#### What the task requires
Return an exact copy of the data, starting at its first line and ending at the line that contains "The height and width of the screenshot is (473, 640).", minus any pictures.

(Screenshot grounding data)
************

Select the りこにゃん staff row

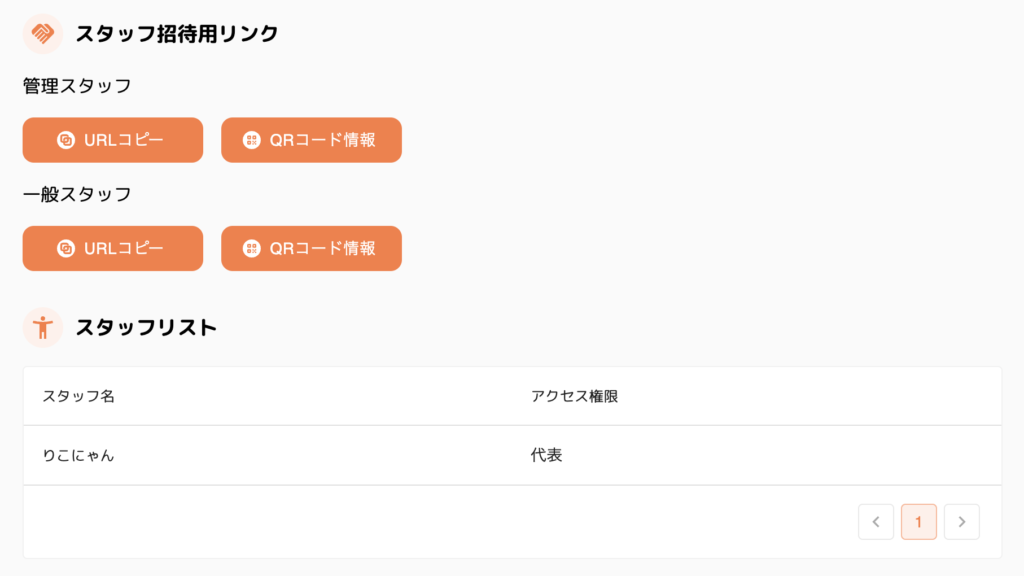pyautogui.click(x=79, y=455)
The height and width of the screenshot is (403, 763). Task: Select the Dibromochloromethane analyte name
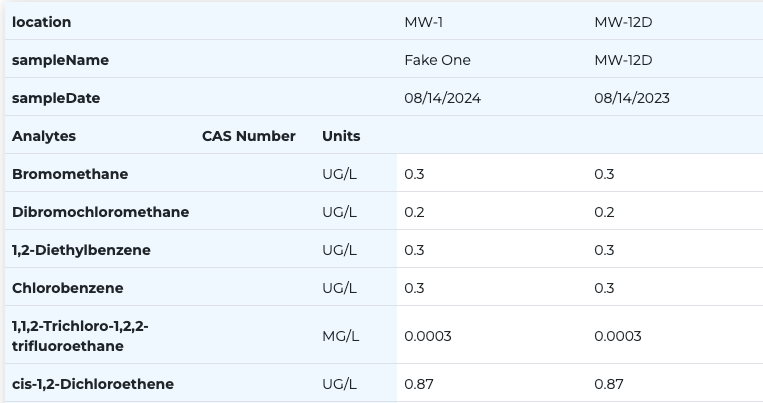[100, 212]
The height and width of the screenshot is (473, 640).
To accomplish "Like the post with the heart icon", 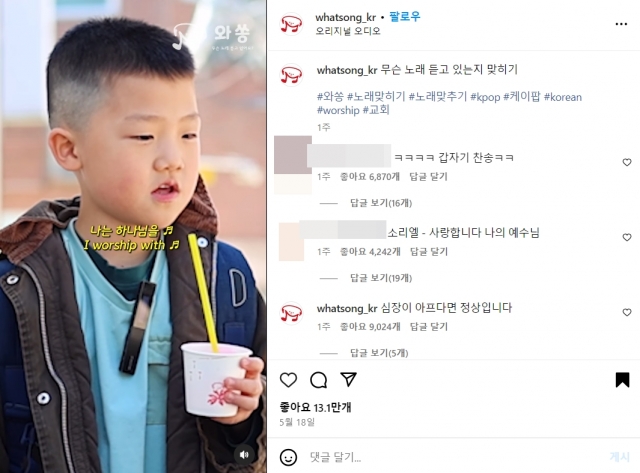I will 288,380.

************

#### Output for this exercise
Select the りこにゃん staff row

pyautogui.click(x=79, y=455)
The height and width of the screenshot is (403, 763). Task: Select the Dibromochloromethane analyte name
[100, 212]
The height and width of the screenshot is (473, 640).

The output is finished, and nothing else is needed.